Start DATA RECORDS
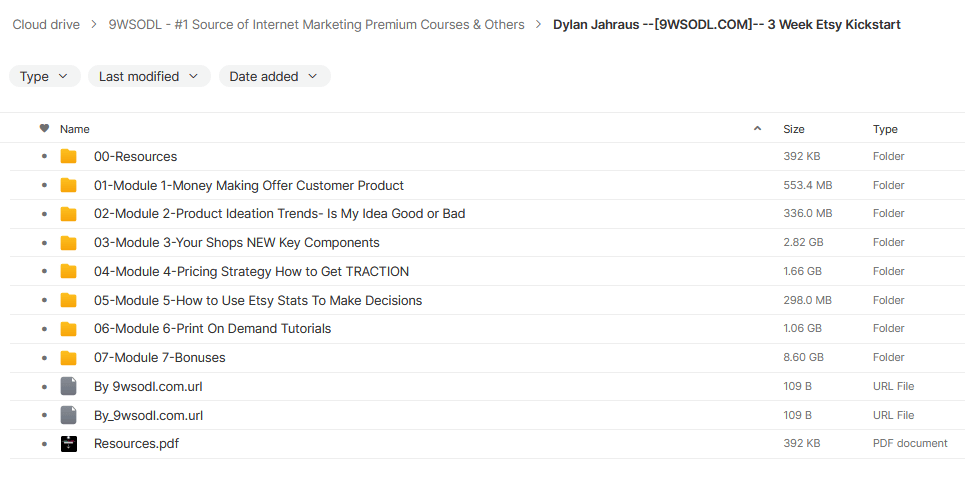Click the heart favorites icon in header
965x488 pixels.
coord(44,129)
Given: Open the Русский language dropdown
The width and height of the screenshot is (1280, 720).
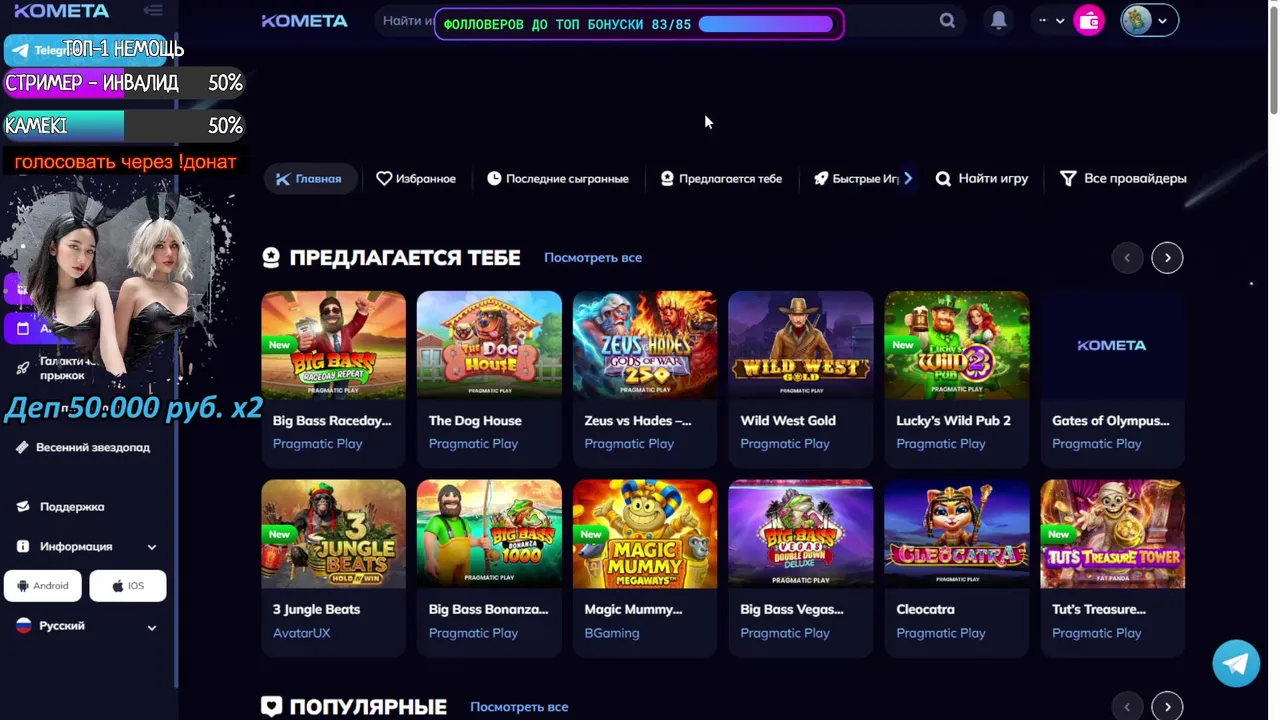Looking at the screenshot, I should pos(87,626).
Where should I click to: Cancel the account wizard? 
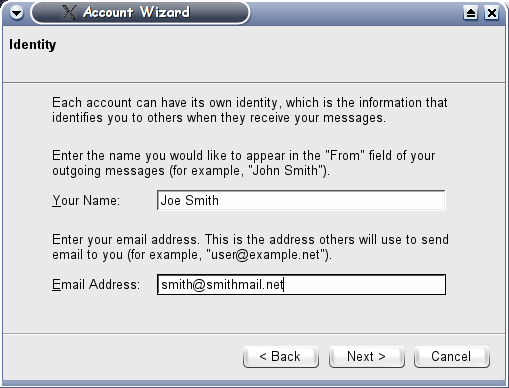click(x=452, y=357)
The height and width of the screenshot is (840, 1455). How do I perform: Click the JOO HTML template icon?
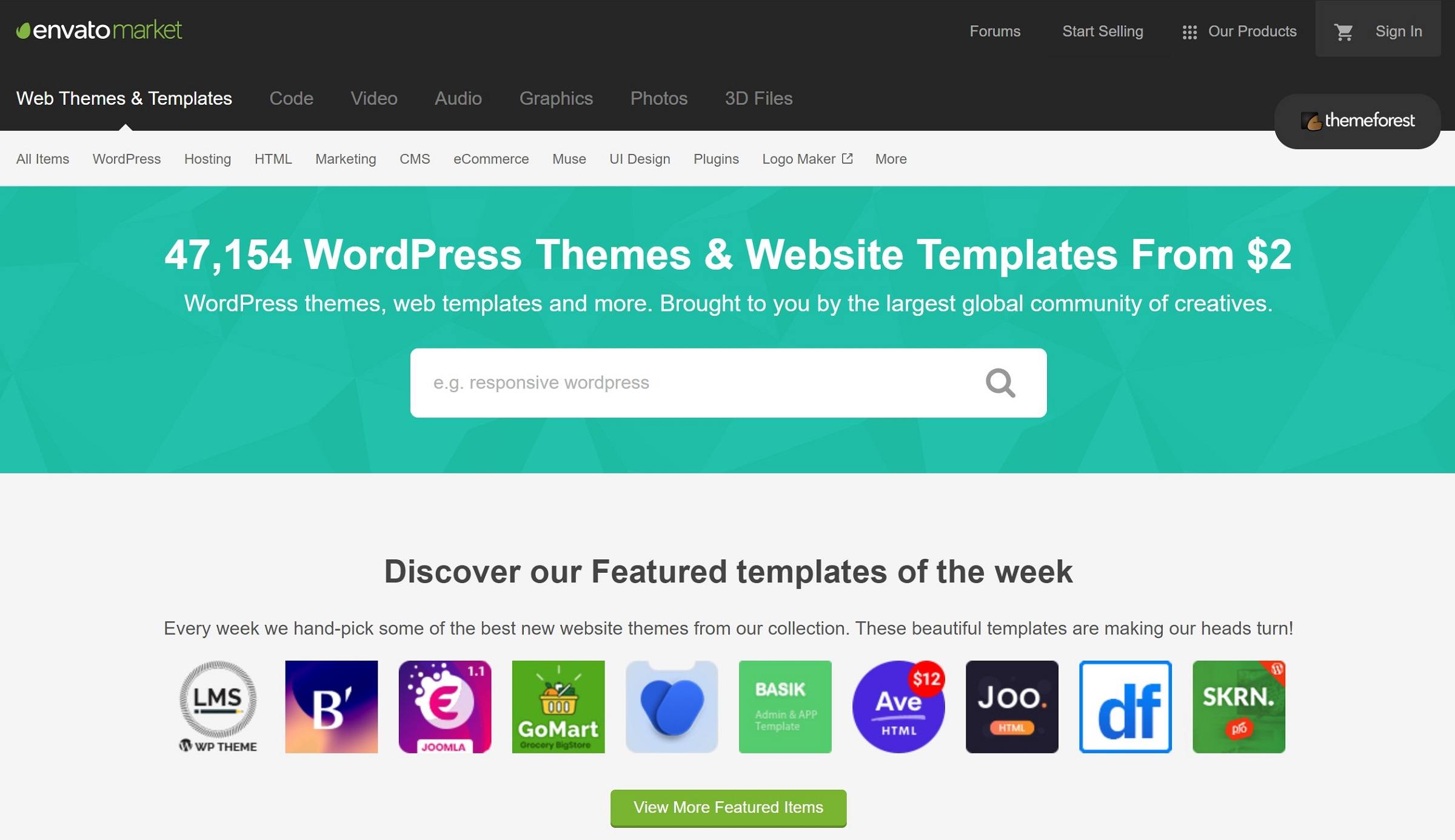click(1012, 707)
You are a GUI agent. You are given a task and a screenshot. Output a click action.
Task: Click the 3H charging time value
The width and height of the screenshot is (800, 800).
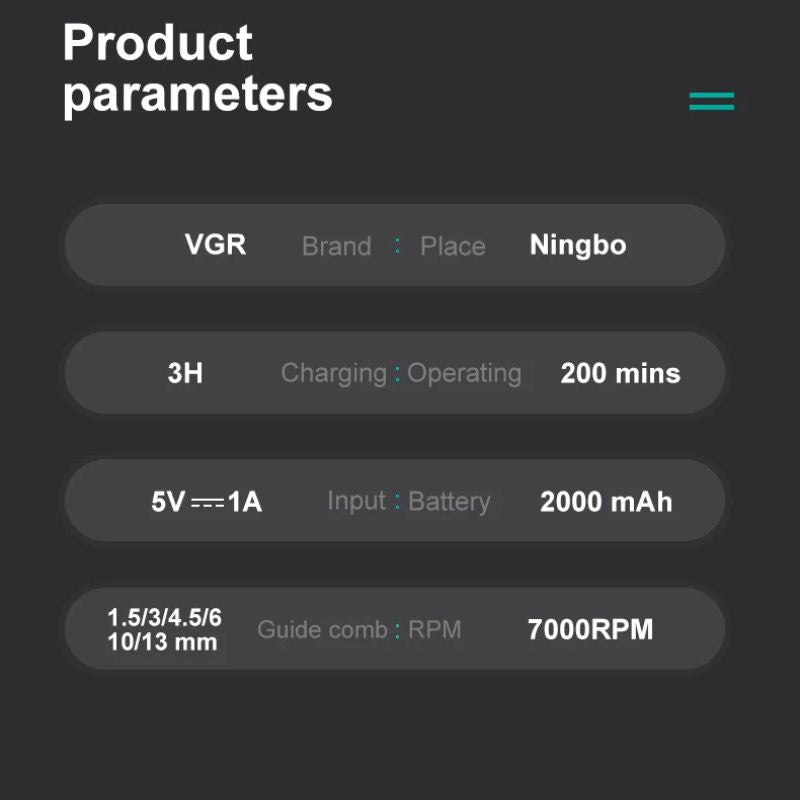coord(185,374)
End DATA RECORDS
Start DATA RECORDS
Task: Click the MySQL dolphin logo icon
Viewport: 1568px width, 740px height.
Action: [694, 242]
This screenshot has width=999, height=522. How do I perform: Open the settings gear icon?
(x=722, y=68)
End DATA RECORDS
== TASK GOAL ==
Copy out the lines, starting with the line containing "This screenshot has" and going on through the line containing "(x=722, y=68)", exactly as they stand.

== RESPONSE ==
This screenshot has width=999, height=522. How do I perform: Open the settings gear icon?
(x=722, y=68)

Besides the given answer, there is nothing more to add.